A database containing more than 267 million Facebook user IDs, phone numbers, and names was left exposed on the web for anyone to access without a password or any other authentication.


Comparitech partnered with security researcher Bob Diachenko to uncover the Elasticsearch cluster. Diachenko believes the trove of data is most likely the result of an illegal scraping operation or Facebook API abuse by criminals in Vietnam, according to the evidence.


The information contained in the database could be used to conduct large-scale SMS spam and phishing campaigns, among other threats to end users.


Diachenko immediately notified the internet service provider managing the IP address of the server so that access could be removed. However, Diachenko says the data was also posted to a hacker forum as a download.


Timeline of the exposure


The database was exposed for nearly two weeks before access was removed. Here’s what we know:

  • December 4 – The database was first indexed.
  • December 12 – The data was posted as a download on a hacker forum.
  • December 14 – Diachenko discovered the database and immediately sent an abuse report to the ISP managing the IP address of the server.
  • December 19 – The database is now unavailable.


Typically, when we find exposed personal data like this, we take steps to notify the owner of the database. But because we believe this data belongs to a criminal organization, Diachenko went straight to the ISP.


What data was exposed


In total 267,140,436 records were exposed. Most of the affected users were from the United States. Diachenko says all of them seem to be valid. Each contained:

  • A unique Facebook ID
  • A phone number
  • A full name
  • A timestamp


The server included a landing page with a login dashboard and welcome note.

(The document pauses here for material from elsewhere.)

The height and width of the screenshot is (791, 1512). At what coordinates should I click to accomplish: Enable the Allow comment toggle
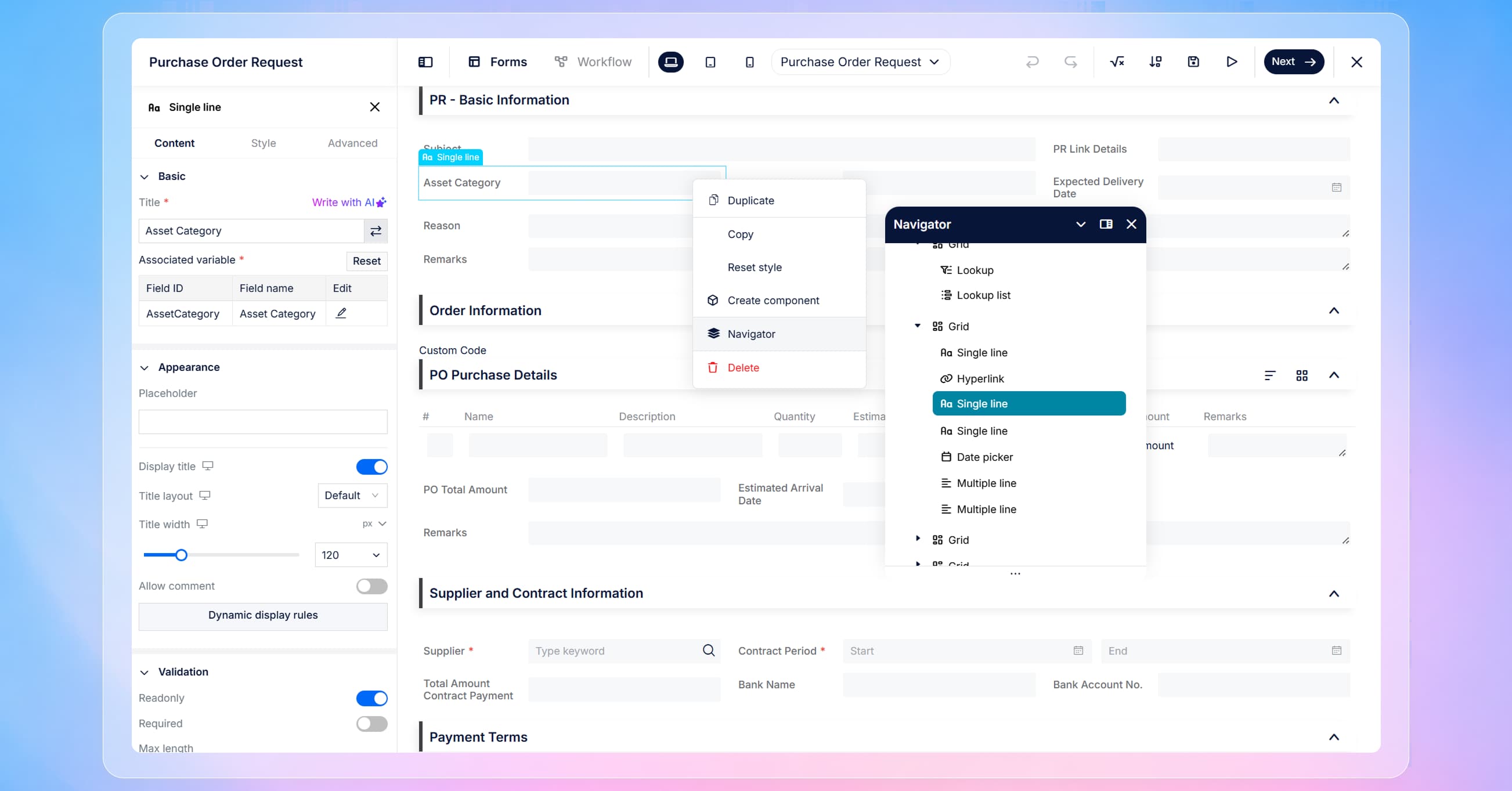coord(371,586)
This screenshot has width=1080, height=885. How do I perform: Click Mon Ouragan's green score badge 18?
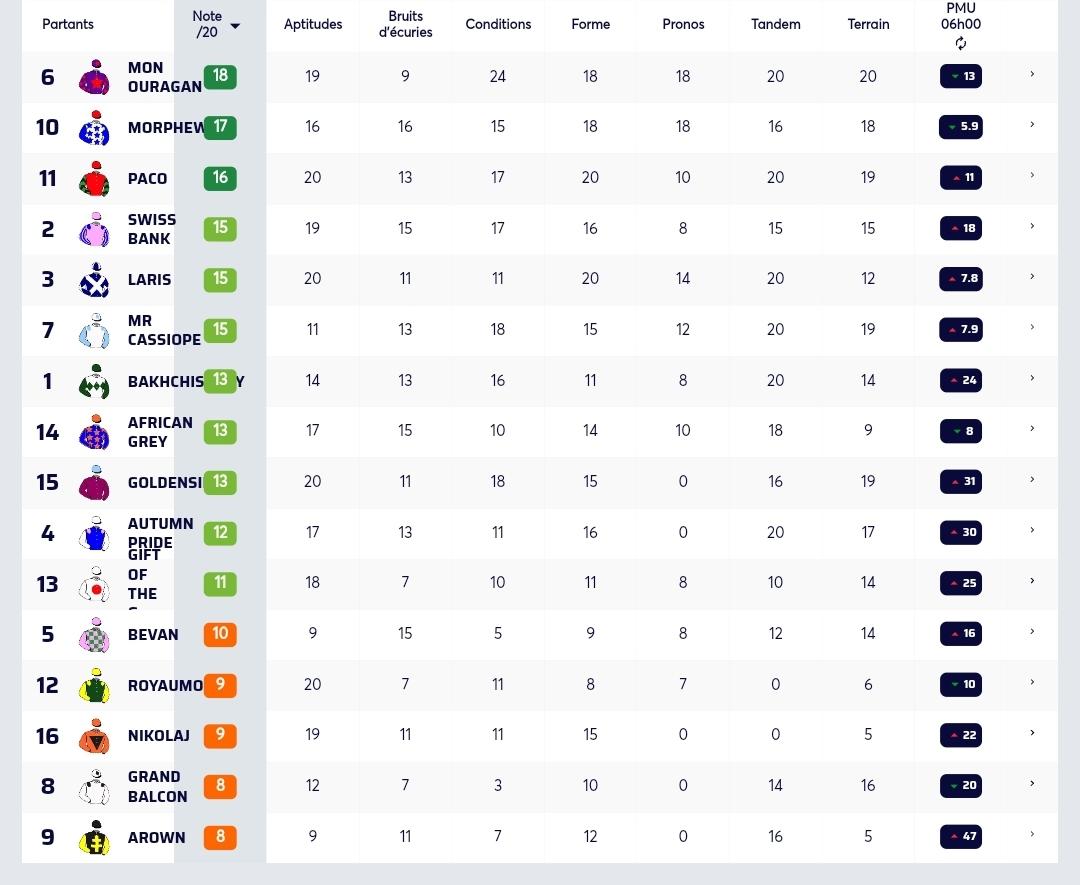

Facebook IDs are unique, public numbers associated with specific accounts, which can be used to discern an account’s username and other profile info.


Facebook scraping


How criminals obtained the user IDs and phone numbers isn’t entirely clear. One possibility is that the data was stolen from Facebook’s developer API before the company restricted access to phone numbers in 2018. Facebook’s API is used by app developers to add social context to their applications by accessing users’ profiles, friends list, groups, photos, and event data. Phone numbers were available to third-party developers prior to 2018.


Diachenko says Facebook’s API could also have a security hole that would allow criminals to access user IDs and phone numbers even after access was restricted.


Another possibility is that the data was stolen without using the Facebook API at all, and instead scraped from publicly visible profile pages.


“Scraping” is a term used to describe a process in which automated bots quickly sift through large numbers of web pages, copying data from each one into a database. It’s difficult for Facebook and other social media sites to prevent scraping because they often cannot tell the difference between a legitimate user and a bot. Scraping is against Facebook’s - and most other social networks’ - terms of service.


Many people have their Facebook profile visibility settings set to public, which makes scraping them trivial.


This isn’t the first time such a database has been exposed. In September 2019, 419 million records across several databases were exposed. These also included phone numbers and Facebook IDs.


Dangers of exposed data


A database this big is likely to be used for phishing and spam, particularly via SMS. Facebook users should be on the lookout for suspicious text messages. Even if the sender knows your name or some basic information about you, be skeptical of any unsolicited messages.


How and why we discovered this data


Comparitech works with Bob Diachenko to uncover unsecured databases and report them to the public. Our aim is to limit access to and abuse of personal data by malicious parties, and to raise awareness among those affected about the potential risks.


Upon discovering exposed data, Diachenko immediately notifies those responsible so the database can be shut down or secured. We then analyze the leak to identify victims, the duration of the exposure, and any potential threats victims might face.